The new site feels like the Church, smartly, took a page from its own “I’m a Mormon” campaign and realized that one authentic personal story is worth a hundred carefully messaged sermons from church leaders. The stories are memorable and healing. In fact, they steal the show.

Most of these have a happy ending (parents who accept their gay children, a bishop who calls a celibate gay man to serve in an elders quorum presidency), but they also don’t hide conflict. I saw this in the story of Elizabeth, whose husband Ricardo came out during their marriage as gay. As he struggled to figure out who he was and how his life was changing, she was struggling to raise their six kids, sometimes without much help from him. They’ve figured this out and are closer than ever, but it’s obvious that they’ve been through a lot.

But . . . there are no transgender people at mormonandgay.ldsorg. At all. Here is what the site’s FAQ section says about that absence:

transgender-issues-mormonandgay-org

The site is correct in asserting that being transgender is not the same as being gay (which is not language the Church site generally uses; that’s also addressed in the FAQ).

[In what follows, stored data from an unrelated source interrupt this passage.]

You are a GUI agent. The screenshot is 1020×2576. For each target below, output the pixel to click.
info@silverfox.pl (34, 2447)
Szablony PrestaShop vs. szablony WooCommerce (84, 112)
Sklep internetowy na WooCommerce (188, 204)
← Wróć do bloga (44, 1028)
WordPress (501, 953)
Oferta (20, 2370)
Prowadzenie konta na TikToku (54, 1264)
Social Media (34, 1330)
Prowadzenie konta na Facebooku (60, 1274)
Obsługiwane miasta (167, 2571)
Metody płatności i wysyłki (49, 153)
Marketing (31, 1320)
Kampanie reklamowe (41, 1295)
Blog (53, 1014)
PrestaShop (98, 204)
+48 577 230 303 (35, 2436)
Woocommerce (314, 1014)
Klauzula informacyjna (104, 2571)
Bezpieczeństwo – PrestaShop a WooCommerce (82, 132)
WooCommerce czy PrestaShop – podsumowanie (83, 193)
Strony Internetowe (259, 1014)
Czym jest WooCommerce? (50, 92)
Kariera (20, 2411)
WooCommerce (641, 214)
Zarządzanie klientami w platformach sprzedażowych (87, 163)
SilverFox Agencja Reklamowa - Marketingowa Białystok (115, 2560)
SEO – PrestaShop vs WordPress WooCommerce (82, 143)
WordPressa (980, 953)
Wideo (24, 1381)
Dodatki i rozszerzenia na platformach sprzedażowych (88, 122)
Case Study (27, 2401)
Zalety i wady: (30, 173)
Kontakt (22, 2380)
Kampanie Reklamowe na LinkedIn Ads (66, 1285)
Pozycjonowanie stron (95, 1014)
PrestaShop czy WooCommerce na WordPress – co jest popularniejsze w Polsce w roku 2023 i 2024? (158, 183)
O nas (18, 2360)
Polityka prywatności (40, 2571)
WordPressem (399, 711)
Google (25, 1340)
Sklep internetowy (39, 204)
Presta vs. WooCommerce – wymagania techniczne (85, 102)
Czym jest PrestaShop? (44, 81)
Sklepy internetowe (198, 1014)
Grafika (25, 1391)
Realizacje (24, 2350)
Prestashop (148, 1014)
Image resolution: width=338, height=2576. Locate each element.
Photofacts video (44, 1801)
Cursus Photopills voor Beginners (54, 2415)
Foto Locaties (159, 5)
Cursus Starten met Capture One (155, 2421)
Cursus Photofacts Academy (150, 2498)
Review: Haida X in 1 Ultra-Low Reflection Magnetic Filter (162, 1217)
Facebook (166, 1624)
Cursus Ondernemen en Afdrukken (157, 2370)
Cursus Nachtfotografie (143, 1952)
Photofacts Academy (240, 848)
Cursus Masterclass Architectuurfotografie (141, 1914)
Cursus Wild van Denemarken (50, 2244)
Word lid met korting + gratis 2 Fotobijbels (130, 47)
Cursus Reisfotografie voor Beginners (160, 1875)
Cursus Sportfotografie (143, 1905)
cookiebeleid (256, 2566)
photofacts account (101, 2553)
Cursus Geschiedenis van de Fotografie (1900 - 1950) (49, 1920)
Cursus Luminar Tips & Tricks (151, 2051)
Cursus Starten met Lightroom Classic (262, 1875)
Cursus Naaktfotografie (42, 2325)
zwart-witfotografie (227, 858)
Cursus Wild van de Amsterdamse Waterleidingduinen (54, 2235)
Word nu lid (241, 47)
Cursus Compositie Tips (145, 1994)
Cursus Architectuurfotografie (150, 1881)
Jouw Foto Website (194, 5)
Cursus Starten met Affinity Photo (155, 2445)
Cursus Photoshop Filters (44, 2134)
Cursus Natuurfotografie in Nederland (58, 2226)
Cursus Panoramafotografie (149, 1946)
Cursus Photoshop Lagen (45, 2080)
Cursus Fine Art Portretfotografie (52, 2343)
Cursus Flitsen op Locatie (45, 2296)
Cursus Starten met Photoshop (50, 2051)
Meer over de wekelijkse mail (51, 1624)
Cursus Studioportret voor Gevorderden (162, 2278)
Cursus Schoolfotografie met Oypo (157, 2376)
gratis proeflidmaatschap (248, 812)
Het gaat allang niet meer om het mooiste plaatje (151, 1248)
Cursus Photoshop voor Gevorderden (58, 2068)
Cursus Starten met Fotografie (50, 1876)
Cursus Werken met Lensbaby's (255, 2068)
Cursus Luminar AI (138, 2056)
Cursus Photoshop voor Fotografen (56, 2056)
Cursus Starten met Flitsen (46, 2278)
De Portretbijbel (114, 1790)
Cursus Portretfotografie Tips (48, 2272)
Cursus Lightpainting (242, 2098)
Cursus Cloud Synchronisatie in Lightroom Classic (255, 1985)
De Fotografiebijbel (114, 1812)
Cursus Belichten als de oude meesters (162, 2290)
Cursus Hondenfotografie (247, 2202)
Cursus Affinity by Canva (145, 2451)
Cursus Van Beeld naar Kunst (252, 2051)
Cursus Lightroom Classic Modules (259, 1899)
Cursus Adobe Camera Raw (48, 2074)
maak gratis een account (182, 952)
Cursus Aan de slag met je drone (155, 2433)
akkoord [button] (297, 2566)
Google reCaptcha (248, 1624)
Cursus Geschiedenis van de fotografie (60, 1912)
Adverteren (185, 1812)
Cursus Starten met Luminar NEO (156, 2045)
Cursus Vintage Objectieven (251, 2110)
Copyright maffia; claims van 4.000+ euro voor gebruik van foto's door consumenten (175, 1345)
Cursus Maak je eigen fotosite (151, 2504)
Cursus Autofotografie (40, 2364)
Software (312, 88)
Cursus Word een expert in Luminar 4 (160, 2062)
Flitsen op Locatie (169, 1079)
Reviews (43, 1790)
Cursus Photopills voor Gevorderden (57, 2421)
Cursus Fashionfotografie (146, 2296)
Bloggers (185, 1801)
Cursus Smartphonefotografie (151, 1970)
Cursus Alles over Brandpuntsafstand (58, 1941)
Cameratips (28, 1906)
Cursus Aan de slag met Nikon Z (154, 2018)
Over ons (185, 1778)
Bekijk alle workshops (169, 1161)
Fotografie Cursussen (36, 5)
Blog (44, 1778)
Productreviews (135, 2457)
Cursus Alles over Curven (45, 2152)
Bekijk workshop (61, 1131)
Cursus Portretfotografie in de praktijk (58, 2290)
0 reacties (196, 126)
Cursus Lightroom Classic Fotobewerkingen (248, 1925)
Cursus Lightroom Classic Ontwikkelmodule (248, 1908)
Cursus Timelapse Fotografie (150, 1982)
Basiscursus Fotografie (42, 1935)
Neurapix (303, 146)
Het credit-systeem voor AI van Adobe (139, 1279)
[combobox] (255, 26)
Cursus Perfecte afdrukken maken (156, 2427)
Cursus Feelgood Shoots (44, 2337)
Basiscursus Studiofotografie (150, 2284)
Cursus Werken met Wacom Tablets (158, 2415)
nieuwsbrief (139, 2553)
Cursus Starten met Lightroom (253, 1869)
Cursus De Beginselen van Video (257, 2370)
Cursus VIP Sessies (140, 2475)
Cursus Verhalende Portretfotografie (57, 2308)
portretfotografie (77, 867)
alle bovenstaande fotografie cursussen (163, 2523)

But making transgender people disappear is not the way to address that difference.

Even continuing to use the language of “gender dysphoria” suggests a misunderstanding. Whereas the Church’s language has evolved significantly from regarding homosexual orientation as a dangerous disorder (see Spencer W. Kimball for that, or even something as recent as Boyd K. Packer’s October 2010 General Conference talk), that more nuanced understanding of human sexuality does not, apparently, apply to transgender persons. It’s a “dysphoria,” a state of perpetual unease/disease. But not all transgender people experience dysphoria.

5. The site does not advise LGB members to change the fundamentals of who they are.

Ricardo and Elizabeth’s family is the only MOM—“mixed-orientation marriage”—I saw profiled on the revamped site. Nowhere did I find evidence that the Church is still trying to push gay people into marrying members of the opposite sex in order to “cure” them of their orientation.


Also missing were any suggestions about “reparative” or “conversion” therapy that would attempt to change a person’s orientation to heterosexual. Several times, though, the site or those interviewed mentioned how helpful it has been to receive psychological talk therapy in discussing sexuality, identity, and relationship—not to change, but to understand themselves better.

In all, I think the revamped site represents significant progress. There’s been a clear effort over the last two years that it has been in development to emphasize the need for Mormons to stop judging and start loving. I was particularly glad to see the Church emphasize how much it needs active gay members and how important it is to give them ward callings. Of course, the ugly truth is that this emphasis on welcome seems to come to a dead stop whenever we come to the Church’s LGBT exclusion policy for Mormons who are in a same-sex marriage (and their children).

I want to believe in this website, in this more loving and less confrontational approach. We’re not there yet, institutionally. But it’s an opening.